Maintaining your weight during radiotherapy is also very important since your body will need all its strength to heal after the treatment. Your nutritionist will plan a diet for you to follow during the course of your radiotherapy treatment to help keep your weight constant.
You will need to see your radiation oncologist and head and neck specialist about three to six weeks after you finish your radiation treatment. At that visit, they will let you know the outcome of the radiation therapy and discuss the long-term considerations.
Patients who have had radiation to treat head and neck cancer will need to be closely monitored for the rest of their lives. During regular check-ups, your physician will evaluate your general health and assess whether the cancer treatments were effective. It may be necessary to have repeat blood tests and/or diagnostic tests to check for the recurrence of cancer. Your dentist will also monitor the oral cavity during regular dental check-ups.

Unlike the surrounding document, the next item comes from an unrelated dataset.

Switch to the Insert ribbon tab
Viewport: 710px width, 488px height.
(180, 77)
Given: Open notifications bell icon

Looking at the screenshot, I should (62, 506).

Remember to monitor how your body feels so that you can let your doctor(s) know during the regular check-ups about any changes that are worrisome, such as:
- constant pains
- unexplained weight loss
- lumps, rashes, bruises, swellings, bleeding
- fever, cough, or persistent hoarseness
Depending on the treatments needed, patients may also have to undergo a period of rehabilitation to help restore bodily functions. Various members of the multidisciplinary treatment team, such as physiotherapists and speech therapists, will be involved in your ongoing rehabilitation to help you regain swallowing movement and/or speech. These professionals will also make referrals for community support upon your return home.